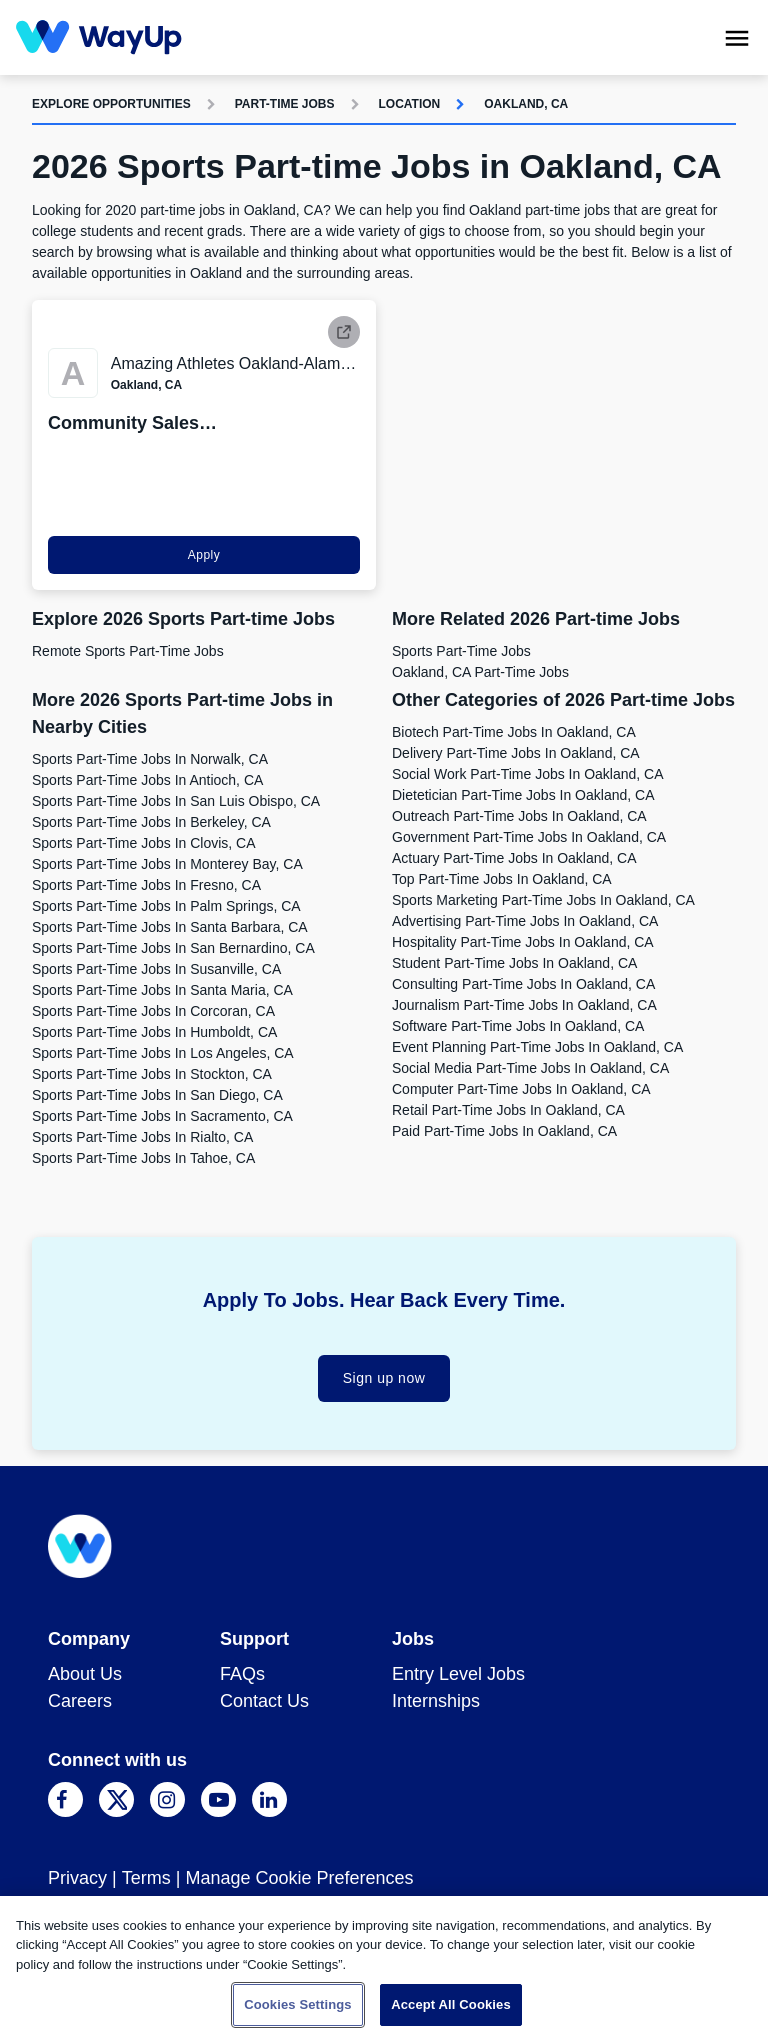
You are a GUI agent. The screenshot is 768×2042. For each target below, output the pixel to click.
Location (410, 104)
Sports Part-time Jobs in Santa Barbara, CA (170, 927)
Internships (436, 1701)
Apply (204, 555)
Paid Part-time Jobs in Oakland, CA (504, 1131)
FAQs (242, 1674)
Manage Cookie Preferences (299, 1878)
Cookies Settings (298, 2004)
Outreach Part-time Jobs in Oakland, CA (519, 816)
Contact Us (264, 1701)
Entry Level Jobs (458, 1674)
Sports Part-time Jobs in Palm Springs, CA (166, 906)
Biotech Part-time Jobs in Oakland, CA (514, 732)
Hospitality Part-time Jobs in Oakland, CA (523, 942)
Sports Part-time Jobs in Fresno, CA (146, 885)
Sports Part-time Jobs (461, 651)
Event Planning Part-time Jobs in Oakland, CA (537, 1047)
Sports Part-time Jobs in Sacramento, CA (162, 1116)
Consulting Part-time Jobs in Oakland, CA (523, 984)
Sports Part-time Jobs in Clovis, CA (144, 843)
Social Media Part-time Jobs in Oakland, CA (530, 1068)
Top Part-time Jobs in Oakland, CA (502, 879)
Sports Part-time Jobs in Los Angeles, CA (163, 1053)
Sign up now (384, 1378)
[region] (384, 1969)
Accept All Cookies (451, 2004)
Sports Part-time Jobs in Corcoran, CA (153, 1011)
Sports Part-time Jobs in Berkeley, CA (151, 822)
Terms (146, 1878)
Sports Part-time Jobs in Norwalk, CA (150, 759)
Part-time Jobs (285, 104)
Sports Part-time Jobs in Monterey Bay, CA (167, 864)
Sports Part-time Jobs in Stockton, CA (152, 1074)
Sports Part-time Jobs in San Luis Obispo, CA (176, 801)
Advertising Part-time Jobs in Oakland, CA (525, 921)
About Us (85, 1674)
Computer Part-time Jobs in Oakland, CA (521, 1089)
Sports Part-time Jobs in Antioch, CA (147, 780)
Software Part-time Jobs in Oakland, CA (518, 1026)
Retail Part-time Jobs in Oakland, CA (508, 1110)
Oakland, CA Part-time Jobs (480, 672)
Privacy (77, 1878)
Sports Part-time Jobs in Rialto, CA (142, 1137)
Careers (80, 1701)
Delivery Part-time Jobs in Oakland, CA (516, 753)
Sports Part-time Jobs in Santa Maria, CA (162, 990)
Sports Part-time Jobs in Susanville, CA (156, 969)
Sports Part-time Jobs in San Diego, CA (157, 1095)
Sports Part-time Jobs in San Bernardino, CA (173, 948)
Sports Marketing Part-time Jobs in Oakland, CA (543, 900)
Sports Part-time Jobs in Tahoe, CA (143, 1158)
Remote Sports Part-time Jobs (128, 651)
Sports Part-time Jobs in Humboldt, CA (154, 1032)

══════

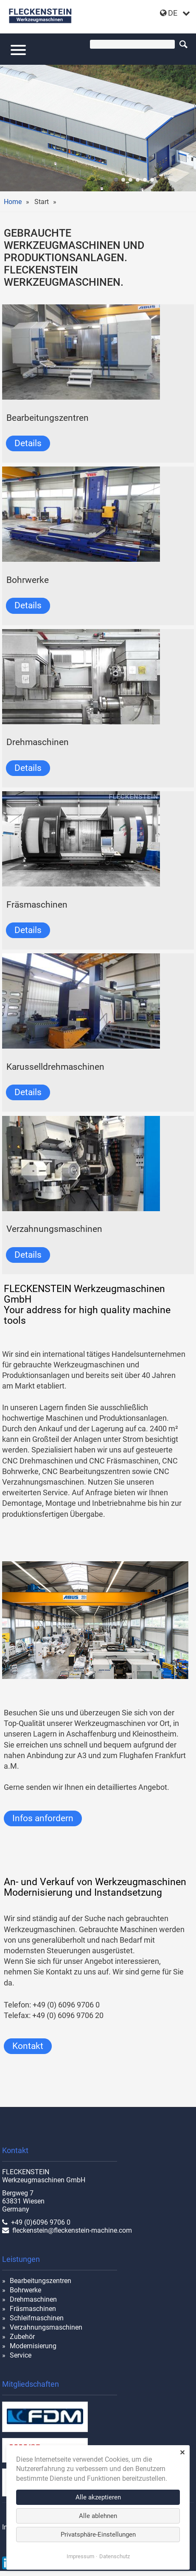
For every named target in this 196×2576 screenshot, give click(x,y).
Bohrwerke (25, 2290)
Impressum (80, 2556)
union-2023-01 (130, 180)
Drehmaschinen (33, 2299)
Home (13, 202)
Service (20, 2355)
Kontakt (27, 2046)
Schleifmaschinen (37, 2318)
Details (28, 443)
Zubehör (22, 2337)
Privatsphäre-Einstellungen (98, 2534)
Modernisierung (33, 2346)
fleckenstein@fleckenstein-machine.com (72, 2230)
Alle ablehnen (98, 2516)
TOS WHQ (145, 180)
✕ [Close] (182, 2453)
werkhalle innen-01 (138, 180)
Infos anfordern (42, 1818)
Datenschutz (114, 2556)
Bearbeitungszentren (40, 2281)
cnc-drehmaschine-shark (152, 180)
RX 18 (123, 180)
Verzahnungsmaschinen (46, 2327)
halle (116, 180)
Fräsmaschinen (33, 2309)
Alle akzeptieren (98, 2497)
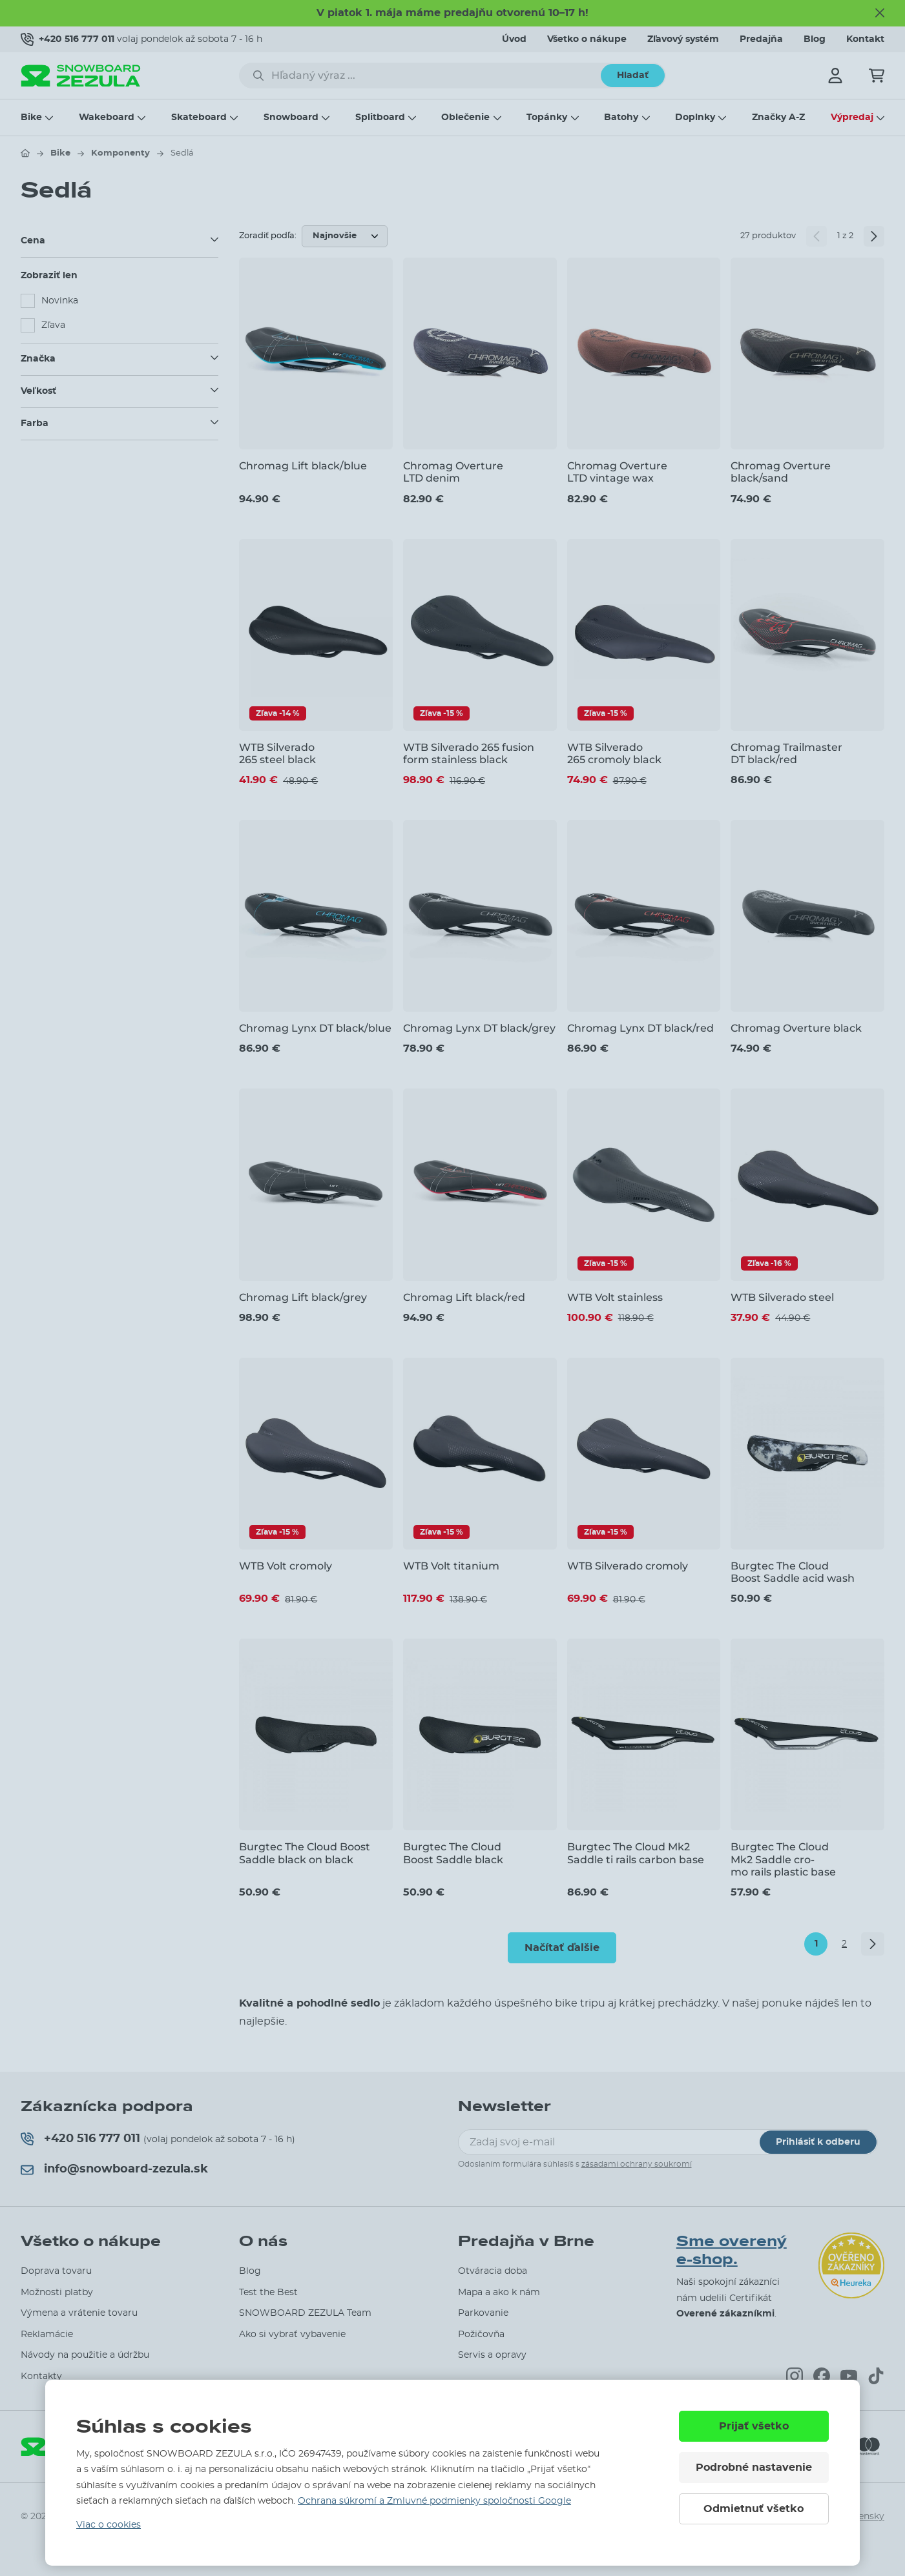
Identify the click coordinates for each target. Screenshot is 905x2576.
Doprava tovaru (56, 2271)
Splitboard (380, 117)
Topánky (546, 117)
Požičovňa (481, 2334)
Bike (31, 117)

══════

TASK INSTRUCTIONS
Rescale the click coordinates in the answers: write out only the lines from the one containing "Schleifmaschinen (37, 2318)" through the one containing "Bike (31, 117)", both included, with every coordinate multiplied by 1.85 and rounded to a whole number, halves up. Copy the request lines as they stand, and leave out the pictures.

WORKED SOLUTION
Schleifmaschinen (68, 4288)
Details (52, 820)
Zubehör (41, 4323)
Privatsphäre-Einstellungen (181, 4688)
Modernisierung (61, 4340)
fleckenstein@fleckenstein-machine.com (133, 4126)
Alle ablehnen (181, 4655)
TOS WHQ (268, 333)
✕ [Close] (337, 4538)
werkhalle innen-01 (255, 333)
Infos anfordern (78, 3363)
Datenschutz (211, 4729)
Bearbeitungszentren (74, 4220)
cnc-drehmaschine-shark (281, 333)
RX 18 (228, 333)
Verzahnungsmaschinen (85, 4305)
halle (215, 333)
Fräsmaschinen (61, 4272)
Alle akzeptieren (181, 4619)
Identify the click coordinates for each target. Screenshot is 905x2576.
Doprava tovaru (104, 4201)
Splitboard (703, 216)
Topánky (1010, 216)
Požičovňa (890, 4318)
Bike (57, 216)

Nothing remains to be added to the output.